Friday, 18 September 2015

The Peruvian whirlwind, part I

There’s just so much to say about gorgeous Peru, I’m going to break it up into bite-sized chunks of individual days. Starting with...

19 May 2013

Our whirlwind tour of Peru didn’t depart until lunchtime, so Chris and I started the day with a stroll – and found ourselves in the middle of a fitness festival happening right outside our hotel. On a stage in the middle of the road (which was closed to traffic), two rather camp, pony-tailed men were very enthusiastically taking an aerobics dance class, with a crowd of at least a couple of hundred women, men and children of various ages and fitness levels following each step (well, most steps).

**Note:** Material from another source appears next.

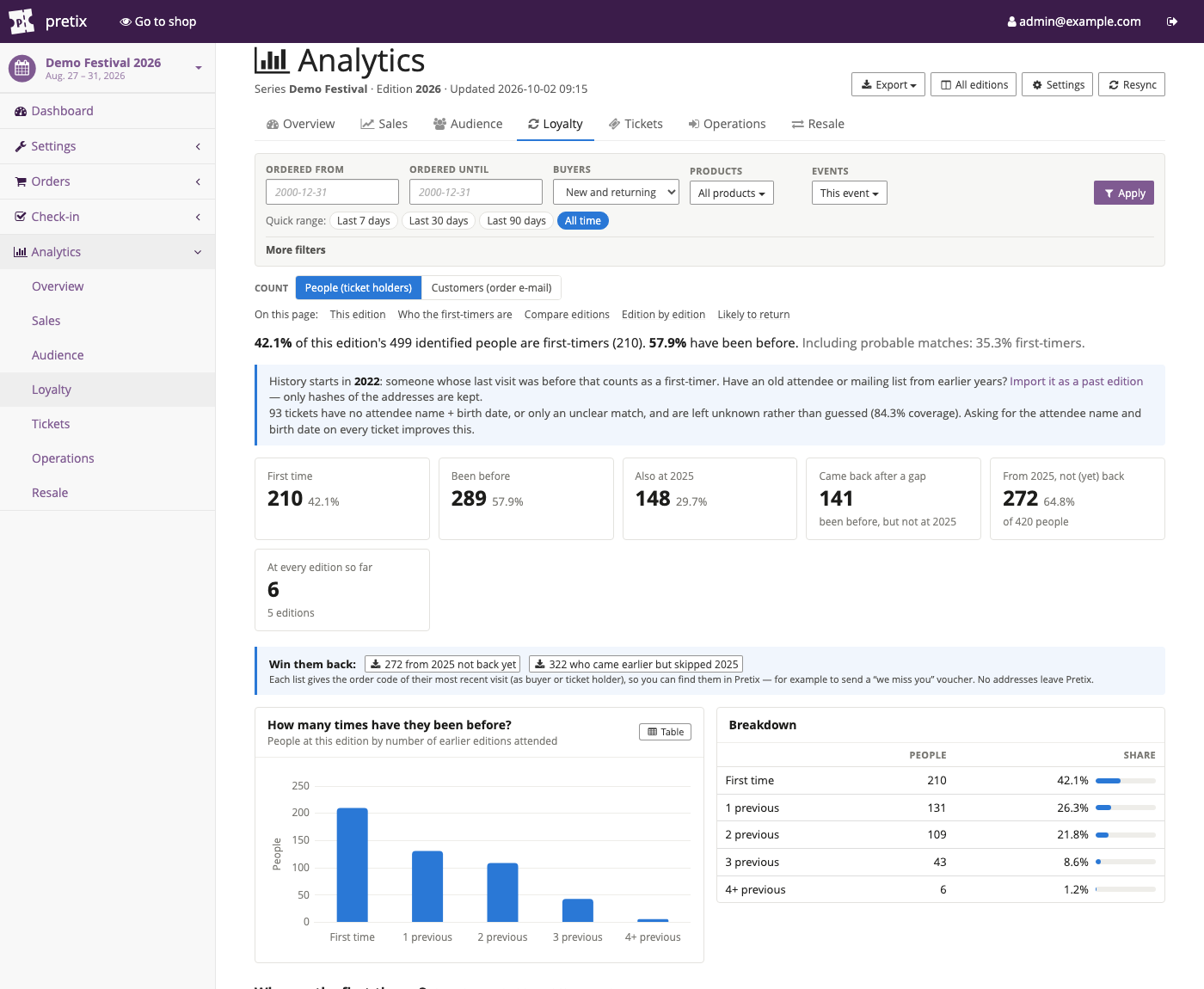Select People (ticket holders) count mode
1204x989 pixels.
coord(358,288)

There was so much positive energy and fun in the air it was impossible not to wiggle your bum along to the music. The joy was infectious.

As we walked along the street, we passed by people playing badminton and tennis, and going hell for leather on exercise bikes. Not many shops were open (being a Sunday), so we passed the time by patting the many cats we saw along the way and hanging out at the black, stony beach, admiring the huge lesbian artwork overlooking the ocean. The coastline, which we only discovered that morning to be 10 minutes from our hotel, was the quintessential bleak, stormy, windy, misty and chilly coastline you expect to see in England.

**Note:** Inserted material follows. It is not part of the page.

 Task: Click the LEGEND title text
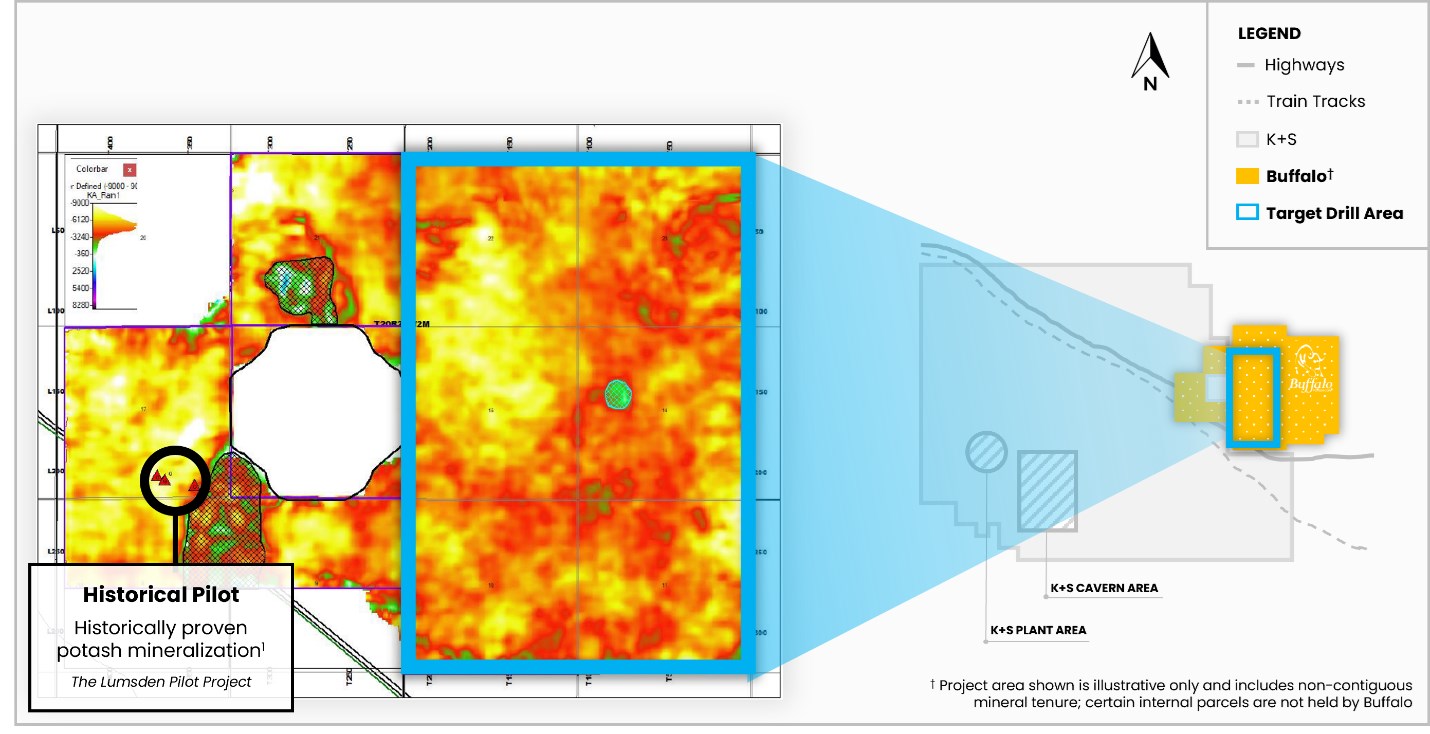1269,33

It was just a four-hour bus trip from Lima to Paracas–Ballesteros, our first stop. We watched the scenery as it turned from built-up, polluted urban to impoverished, sparse rural, driving through almost slums within 10 minutes of leaving the city centre. There was little in the way of greenery, but plenty in the way of sandy, dusty fields and hills, and mines. And a strange haze in the sky that casts an eerie, desolate feel over everything. It was all quite apocalyptic, and a huge contrast to the beautiful, European city we’d left behind.

That first night, we went out to dinner as a group to get to know each other. I introduced everyone to pisco sours (it was my duty, really, being basically a local by then). Chris and I felt our age talking to the English kids (yep, kids) on their gap year, who smiled politely but blankly at his Lethal Weapon reference about Mel Gibson popping his dislocated shoulder back in. Realistically, they probably weren’t even born when the movie came out.

We made our way back through the pungent, fishy Pisco port to our hotel, where we (I) stayed up late watching TV and eating chocolate.

Hot tip: If you’re buying water in Peru, set aside your ethics and budget for the time being and splurge on the more expensive Coca Cola variety. Anything else tastes like chlorine and thick like soup.